Sweet sorghum is a typical C4 plant that grows quickly with a life cycle of around 120-150 days (Mathur et al. 2017; Xie and Xu 2019) and has a high biomass yield ranging from 6.0 to 7.5 t dry matter (Hu et al. 2017). Furthermore, sweet sorghum has excellent water-use efficiency, using just half the water of corn and one-third of sugarcane (Hu et al. 2017; Xie and Xu 2019). Sweet sorghum is distributed worldwide due to its easy adaptability to various settings and less fertilizer requirement. However, it is highly suitable for agricultural cultivation in northern China (Regassa and Wortmann 2014; Hu et al. 2017). Therefore, sweet sorghum has gained immense recognition as the most suitable plant for biofuel production (Mathur et al. 2017).

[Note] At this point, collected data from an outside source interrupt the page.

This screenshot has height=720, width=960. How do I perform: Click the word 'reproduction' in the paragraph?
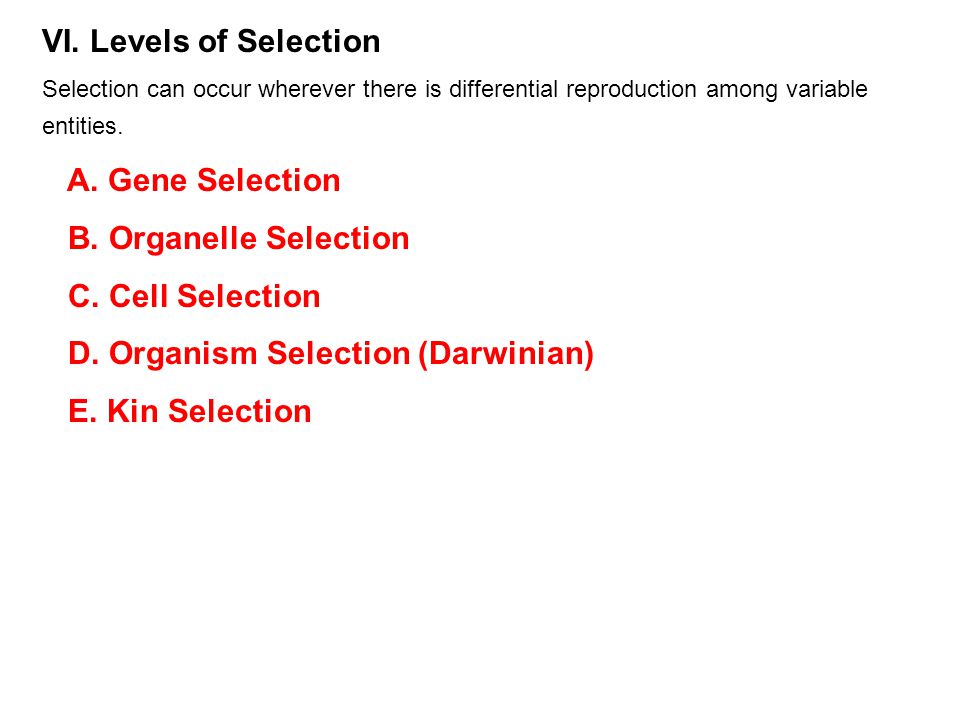click(631, 91)
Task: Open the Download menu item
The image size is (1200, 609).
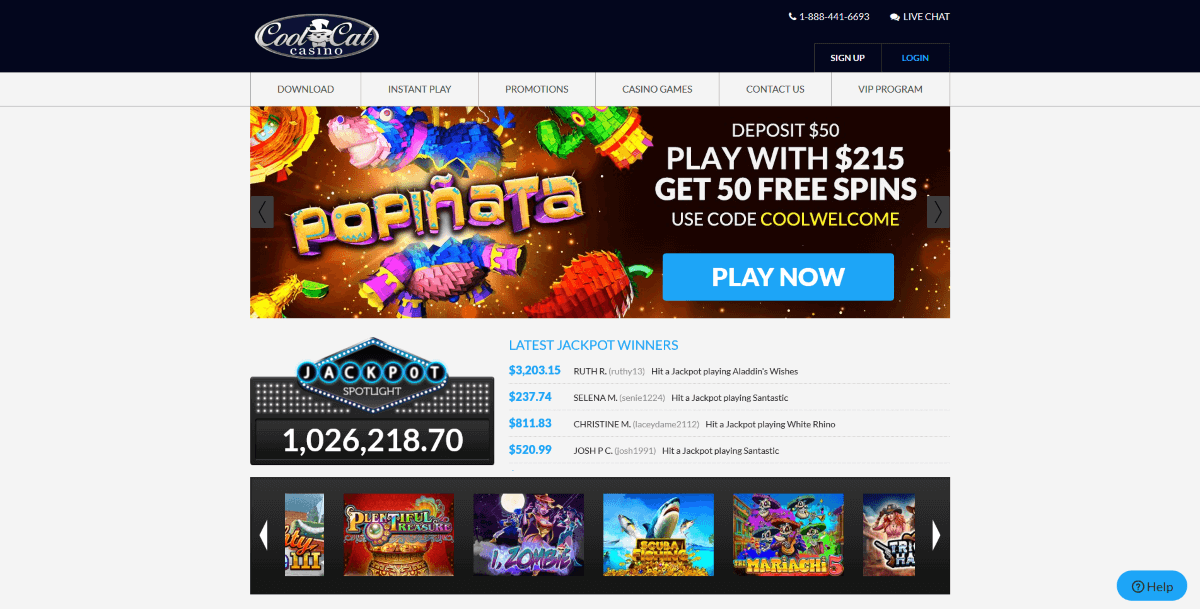Action: tap(305, 89)
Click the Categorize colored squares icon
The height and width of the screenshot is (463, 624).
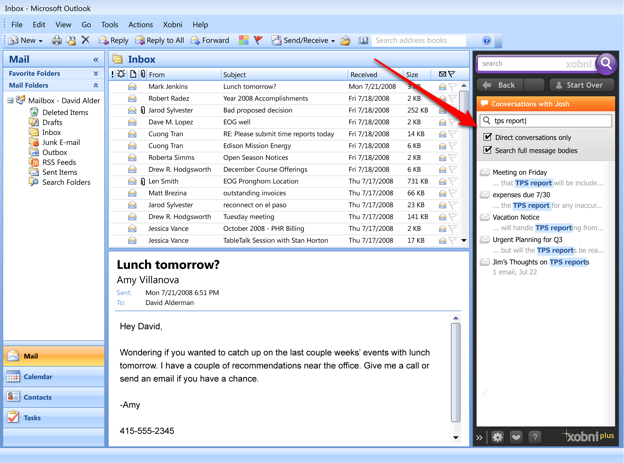click(243, 41)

The stems of sweet sorghum yield sweet juice rich in sucrose content, but the remaining solid contains a lignocellulosic residue, which is unsuitable for food application. Therefore, this solid is commonly used as a raw material for ethanol production due to its high sugar content (Cai et al. 2016; Castro et al. 2017). The polymeric sugars/lignocellulosic biomass are solubilized by pretreatment, enzymatic hydrolysis, and microbial fermentation to obtain ethanol.Saccharomyces cerevisiae is commonly used in fermentation for ethanol production, and numerous studies have been conducted to enhance ethanol yield through yeast fermentation. (Sasaki et al. 2015; Nuanpeng et al. 2018; Kasegn et al. 2023). However, transforming intricate cellulose and hemicellulose compounds into individual sugar units through biodegradation is still challenging, limiting their application further (Behera et al. 2014).
Organic solvents are often used for the pretreatment of sweet sorghum during ethanol production from lignocelluloses (Jafari et al. 2016); However, this method has drawbacks, including prolonged extraction times, excessive consumption, high energy input, and high pollution chances, affecting product quality (Zhang et al. 2017). Therefore, recently, the pioneering facilities for ethanol production from the lignocellulosic agricultural residues have been subjected to enzymatic hydrolysis for biomass depolymerization (Lynd et al. 2017), which might establish a promising method for extracting bioactive compounds effectively and selectively.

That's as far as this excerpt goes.